(Ausgangstext):
# Terminator 6: Kinostart aufgrund von Wonder Woman vorverlegt



## Darkmoon76 (24. Oktober 2018)

Jetzt ist Deine Meinung zu *Terminator 6: Kinostart aufgrund von Wonder Woman vorverlegt* gefragt.


						Bitte beachtet: Der Kommentarbereich wird gemäß der Forenregeln moderiert.





			Dieser Inhalt steht nur eingeloggten Mitgliedern zur Verfügung.
        

 Zum Artikel: *Terminator 6: Kinostart aufgrund von Wonder Woman vorverlegt*


----------



## Herbboy (24. Oktober 2018)

Statt "Ahl bi beck" also "Ahf bin ohlreddi sehr" ? *    

*_ I'll be back _und_ I'lve been already there
_
.


----------



## MrFob (24. Oktober 2018)

Herbboy schrieb:


> Statt "Ahl bi beck" also "Ahf bin ohlreddi sehr" ? *
> 
> *_ I'll be back _und_ I'lve been already there
> _
> .



Ist doch beim Terminator dank Zeitreise eh das gleiche oder?


----------



## Worrel (24. Oktober 2018)

Herbboy schrieb:


> _ I've been already there_



Es müßte "I've already been there" heißen.

/klugscheißmodus


----------



## NOT-Meludan (24. Oktober 2018)

Drei Engel für Charlie kriegt auch 'n Reboot?
Hollywood gehen wohl nun wirklich auch die letzten Ideen aus.
Mal schauen was T6 bringt. Anschauen werde ich es mir wohl trotzdem. Reingehen 2 Stunden sinnlose Action anschauen und dann raus.


----------



## Herbboy (24. Oktober 2018)

Worrel schrieb:


> Es müßte "I've already been there" heißen.
> 
> /klugscheißmodus


Der Mann ist Österreicher, der kann es nicht besser, das war Absicht 

/vorwandsuchmodus


----------



## Odin333 (24. Oktober 2018)

NOT-Meludan schrieb:


> Drei Engel für Charlie kriegt auch 'n Reboot?
> Hollywood gehen wohl nun wirklich auch die letzten Ideen aus.



Der Spruch hat aber schon lange einen Bart... Setze deine Hoffnungen doch in die deutsche Filmindustrie... oh wait...


----------



## Wamboland (24. Oktober 2018)

Deprimierend ... ein 6. Teil den keiner interessiert und ein weitere Remake ... als wenn es nix neues zu erzählen gäbe...


----------



## Herbboy (24. Oktober 2018)

gutenmorgen1 schrieb:


> Der Spruch hat aber schon lange einen Bart... Setze deine Hoffnungen doch in die deutsche Filmindustrie... oh wait...

(Übungsaufgaben):
A. Fassen Sie den Beitrag von NOT-Meludan in der Forendiskussion zu Terminator 6, der mit „Drei Engel für Charlie kriegt auch 'n Reboot?“ beginnt, als kurze Stichpunktliste zusammen.
B. Welche englische Formulierung hält Worrel in der Forendiskussion zu Terminator 6 für richtig?
C. Führen Sie die Forendiskussion zu Terminator 6 mit einem weiteren Beitrag fort.
Die Datensätze stammen aus einer anderen Quelle.

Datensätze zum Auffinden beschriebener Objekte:
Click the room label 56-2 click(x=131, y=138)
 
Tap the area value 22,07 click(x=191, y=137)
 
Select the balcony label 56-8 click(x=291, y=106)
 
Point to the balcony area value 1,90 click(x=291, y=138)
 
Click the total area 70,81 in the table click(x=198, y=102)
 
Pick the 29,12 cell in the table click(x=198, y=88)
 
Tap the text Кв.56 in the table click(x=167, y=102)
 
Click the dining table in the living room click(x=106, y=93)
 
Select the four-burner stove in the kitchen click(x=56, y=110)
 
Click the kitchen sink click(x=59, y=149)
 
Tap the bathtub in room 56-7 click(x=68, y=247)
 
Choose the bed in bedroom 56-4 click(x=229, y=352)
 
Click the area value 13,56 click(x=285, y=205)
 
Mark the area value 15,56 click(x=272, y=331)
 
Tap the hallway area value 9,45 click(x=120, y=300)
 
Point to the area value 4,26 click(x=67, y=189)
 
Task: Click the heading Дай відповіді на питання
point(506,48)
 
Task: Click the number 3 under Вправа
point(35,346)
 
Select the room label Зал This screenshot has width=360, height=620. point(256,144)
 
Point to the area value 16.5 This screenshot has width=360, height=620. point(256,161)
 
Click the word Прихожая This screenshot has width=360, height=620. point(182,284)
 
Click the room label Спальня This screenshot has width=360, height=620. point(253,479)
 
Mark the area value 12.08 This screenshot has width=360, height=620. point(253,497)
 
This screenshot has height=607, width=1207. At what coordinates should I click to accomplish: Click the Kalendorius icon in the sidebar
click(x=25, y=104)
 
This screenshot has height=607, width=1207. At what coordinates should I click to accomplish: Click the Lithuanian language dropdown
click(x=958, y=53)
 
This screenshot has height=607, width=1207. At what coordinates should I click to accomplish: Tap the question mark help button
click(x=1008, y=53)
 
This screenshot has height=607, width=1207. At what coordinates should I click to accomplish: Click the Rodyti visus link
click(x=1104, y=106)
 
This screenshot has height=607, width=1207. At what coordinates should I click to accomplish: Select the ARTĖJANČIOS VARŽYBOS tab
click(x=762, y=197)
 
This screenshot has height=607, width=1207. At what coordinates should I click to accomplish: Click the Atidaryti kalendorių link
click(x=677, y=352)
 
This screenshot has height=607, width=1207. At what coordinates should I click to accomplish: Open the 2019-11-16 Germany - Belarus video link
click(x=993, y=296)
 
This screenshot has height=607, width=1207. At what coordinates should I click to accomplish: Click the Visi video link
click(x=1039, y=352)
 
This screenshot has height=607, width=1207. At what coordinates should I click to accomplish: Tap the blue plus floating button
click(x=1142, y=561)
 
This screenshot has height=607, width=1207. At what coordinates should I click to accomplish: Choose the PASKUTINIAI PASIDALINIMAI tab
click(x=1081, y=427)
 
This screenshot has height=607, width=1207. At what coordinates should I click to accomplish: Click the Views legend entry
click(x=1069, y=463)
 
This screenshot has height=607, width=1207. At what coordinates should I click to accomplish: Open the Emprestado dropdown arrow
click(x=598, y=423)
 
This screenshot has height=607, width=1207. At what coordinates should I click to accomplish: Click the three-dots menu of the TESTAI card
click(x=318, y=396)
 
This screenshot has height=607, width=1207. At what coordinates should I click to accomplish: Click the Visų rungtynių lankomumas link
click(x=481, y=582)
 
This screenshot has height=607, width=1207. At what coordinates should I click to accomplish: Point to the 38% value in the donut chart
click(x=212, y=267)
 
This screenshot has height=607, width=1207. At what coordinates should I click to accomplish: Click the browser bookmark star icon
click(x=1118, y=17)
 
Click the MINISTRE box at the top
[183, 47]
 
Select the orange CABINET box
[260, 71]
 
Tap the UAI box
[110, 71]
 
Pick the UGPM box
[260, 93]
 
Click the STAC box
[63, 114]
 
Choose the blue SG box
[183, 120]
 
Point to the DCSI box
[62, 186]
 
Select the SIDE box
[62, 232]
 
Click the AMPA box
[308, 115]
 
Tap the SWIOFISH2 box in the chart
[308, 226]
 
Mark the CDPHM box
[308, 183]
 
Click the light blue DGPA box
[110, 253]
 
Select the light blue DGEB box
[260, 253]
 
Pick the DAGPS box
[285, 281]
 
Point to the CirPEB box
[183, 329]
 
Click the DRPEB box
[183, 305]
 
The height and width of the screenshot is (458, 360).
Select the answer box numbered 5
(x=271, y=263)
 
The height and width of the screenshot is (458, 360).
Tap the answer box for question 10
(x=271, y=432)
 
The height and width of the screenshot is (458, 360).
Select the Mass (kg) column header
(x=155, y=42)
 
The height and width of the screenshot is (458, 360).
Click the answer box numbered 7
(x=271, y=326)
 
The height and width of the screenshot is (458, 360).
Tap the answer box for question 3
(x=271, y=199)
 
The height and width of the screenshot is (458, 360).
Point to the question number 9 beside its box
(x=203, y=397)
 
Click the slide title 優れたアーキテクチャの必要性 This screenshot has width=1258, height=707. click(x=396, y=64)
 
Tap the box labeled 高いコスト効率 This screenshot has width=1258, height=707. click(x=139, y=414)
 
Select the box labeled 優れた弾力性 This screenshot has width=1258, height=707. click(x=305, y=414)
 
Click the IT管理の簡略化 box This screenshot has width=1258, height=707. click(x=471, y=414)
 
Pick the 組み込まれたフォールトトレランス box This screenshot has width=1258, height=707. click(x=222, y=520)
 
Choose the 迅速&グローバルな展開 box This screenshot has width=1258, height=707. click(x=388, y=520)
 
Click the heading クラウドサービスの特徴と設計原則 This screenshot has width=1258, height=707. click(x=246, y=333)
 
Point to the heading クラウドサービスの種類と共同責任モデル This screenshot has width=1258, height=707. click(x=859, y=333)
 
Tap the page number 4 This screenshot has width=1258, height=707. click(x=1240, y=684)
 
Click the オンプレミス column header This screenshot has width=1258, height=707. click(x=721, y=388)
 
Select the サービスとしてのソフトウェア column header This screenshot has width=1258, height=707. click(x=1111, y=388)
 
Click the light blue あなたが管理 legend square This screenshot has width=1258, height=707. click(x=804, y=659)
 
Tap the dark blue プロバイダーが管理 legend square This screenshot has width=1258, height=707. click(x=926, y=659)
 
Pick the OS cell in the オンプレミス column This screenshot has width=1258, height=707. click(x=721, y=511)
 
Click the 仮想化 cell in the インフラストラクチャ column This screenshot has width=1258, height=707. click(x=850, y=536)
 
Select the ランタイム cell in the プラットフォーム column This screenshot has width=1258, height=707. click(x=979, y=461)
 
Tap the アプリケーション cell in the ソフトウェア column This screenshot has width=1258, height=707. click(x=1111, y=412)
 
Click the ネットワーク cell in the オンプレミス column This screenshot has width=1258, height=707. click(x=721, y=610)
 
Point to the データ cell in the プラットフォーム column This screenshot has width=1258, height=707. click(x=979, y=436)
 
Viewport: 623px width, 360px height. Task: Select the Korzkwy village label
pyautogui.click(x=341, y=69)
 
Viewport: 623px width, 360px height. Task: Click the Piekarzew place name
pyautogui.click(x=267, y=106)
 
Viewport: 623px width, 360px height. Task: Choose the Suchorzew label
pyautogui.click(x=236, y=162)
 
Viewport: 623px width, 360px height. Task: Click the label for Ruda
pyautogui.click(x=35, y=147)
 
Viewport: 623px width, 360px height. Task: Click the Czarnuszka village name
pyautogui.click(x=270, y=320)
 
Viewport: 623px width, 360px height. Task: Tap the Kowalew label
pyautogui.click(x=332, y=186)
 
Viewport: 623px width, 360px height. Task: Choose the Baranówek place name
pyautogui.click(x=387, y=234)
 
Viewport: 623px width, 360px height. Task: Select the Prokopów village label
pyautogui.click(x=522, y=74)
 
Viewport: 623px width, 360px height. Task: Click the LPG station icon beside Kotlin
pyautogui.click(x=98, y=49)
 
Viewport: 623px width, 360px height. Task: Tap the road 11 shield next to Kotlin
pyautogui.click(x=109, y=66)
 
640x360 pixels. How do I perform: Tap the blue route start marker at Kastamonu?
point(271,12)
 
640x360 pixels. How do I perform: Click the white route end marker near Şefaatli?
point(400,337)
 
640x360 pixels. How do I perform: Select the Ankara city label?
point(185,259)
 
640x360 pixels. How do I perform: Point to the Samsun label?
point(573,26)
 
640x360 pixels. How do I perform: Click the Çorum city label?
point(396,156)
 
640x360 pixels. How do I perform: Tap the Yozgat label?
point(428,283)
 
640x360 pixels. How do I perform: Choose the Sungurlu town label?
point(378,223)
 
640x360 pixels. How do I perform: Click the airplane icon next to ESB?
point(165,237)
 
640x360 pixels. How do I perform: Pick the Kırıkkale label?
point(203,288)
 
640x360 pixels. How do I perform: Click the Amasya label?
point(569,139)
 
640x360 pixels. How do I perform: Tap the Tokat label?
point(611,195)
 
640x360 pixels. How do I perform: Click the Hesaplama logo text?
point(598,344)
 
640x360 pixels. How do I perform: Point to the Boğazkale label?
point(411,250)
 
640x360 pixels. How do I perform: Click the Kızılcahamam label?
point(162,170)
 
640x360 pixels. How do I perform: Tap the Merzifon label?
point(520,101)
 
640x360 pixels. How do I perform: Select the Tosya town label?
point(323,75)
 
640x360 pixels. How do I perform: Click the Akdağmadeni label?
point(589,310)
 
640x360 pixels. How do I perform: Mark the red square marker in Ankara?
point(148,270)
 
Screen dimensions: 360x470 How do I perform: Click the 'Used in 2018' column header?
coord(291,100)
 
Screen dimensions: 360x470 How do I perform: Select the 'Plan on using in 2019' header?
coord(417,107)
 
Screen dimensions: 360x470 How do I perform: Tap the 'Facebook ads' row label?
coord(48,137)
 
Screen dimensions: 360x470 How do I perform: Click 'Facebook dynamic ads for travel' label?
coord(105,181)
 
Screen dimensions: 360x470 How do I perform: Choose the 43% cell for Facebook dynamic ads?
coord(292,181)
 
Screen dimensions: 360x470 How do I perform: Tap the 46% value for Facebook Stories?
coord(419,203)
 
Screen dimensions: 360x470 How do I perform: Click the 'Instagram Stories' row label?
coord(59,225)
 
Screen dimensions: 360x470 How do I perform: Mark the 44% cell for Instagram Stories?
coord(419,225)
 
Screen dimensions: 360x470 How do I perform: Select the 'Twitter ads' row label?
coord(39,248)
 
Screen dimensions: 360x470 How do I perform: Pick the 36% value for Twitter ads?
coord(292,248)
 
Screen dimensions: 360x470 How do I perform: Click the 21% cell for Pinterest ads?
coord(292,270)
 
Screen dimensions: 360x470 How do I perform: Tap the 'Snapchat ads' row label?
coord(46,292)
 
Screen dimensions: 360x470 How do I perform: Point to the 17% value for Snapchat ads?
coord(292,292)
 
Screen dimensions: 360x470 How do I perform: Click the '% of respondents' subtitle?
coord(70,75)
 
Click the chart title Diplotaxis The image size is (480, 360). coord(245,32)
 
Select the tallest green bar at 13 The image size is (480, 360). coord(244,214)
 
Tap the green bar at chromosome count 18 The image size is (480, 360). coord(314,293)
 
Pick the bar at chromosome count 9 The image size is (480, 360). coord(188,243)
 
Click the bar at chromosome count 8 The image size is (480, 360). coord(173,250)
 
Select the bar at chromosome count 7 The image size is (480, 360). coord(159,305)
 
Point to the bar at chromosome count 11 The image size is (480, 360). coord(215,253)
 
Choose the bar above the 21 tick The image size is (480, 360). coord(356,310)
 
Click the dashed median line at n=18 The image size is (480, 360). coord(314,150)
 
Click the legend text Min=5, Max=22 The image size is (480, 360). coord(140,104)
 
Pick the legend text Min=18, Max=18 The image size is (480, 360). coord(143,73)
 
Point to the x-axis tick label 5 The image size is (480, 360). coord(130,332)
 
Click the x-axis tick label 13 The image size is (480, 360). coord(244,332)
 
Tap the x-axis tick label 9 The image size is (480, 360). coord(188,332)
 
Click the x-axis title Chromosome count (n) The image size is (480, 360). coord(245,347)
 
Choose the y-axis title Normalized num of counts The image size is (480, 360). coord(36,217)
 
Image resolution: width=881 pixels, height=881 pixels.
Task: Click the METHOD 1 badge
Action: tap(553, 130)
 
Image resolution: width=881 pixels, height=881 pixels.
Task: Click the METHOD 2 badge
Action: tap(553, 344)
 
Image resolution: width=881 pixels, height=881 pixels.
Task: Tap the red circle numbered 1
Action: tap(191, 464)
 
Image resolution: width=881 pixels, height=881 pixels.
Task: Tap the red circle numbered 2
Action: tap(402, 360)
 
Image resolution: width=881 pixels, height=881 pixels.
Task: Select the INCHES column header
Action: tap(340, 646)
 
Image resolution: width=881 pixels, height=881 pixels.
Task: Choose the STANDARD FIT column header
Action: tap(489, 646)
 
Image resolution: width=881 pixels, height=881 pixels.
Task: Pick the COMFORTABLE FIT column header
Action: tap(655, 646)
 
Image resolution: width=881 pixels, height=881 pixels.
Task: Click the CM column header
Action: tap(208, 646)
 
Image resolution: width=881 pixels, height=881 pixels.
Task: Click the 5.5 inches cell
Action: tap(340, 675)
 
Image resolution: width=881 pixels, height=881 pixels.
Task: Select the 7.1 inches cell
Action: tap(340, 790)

(Erwartete Lösungen):
A.
- Auch „Drei Engel für Charlie“ bekommt offenbar ein Reboot.
- Hollywood scheinen die letzten Ideen auszugehen.
- Terminator 6 wird trotzdem wohl angeschaut, als zwei Stunden sinnlose Action.

B. „I've already been there“

C.
 Es gibt da durchaus ein paar gute dt. Filme in den letzten Jahren, aber halt nix für das "Popcorn-Kino" mit viel BummBumm und CGI...

Solche Filme gibt es auch in den USA massenhaft, es gibt mehr als genug Auswahl an Filmen, die kein Remake oder Neunutzung einer Lizenz von irgendwas sind. In den Medien sorgen solche Filme von bekannten Marken oder Neuauflagen aber logischerweise für viel mehr Aufmerksamkeit, und damit meine ich nicht mal, dass die Medien andere Filme absichtlich GAR nicht erwähnen. Klar: eine Zeitung oder ein Newsportal MUSS die News filtern, die für die Leser besonders interessant sein könnten, das ist logisch. Aber selbst wenn es News zu einem "unbekannten" Film gibt, fallen sie halt keinem auf. Wer liest/bemerkt schon eine News a la "Dreharbeiten für Mystikthriller A Cure for Wellness beendet" ein halbes Jahr bevor es den Film zu sehen gibt ? Keine Sau.... aber "Remake von Titanic mit Jennifer Lawrence geplant" oder "Transformers 7 mit mehr Budget als die komplette Hobbit-Trilogie" … ? Da horchen selbst Nicht-Cineasten auf...  hinzu kommt, dass die Firmen hinter geplanten Blockbustern auch viel mehr Kontakte und Mittel haben, News zu verkünden, die dann natürlich auch Websites & co als Quelle nehmen und ihrerseits drüber schreiben.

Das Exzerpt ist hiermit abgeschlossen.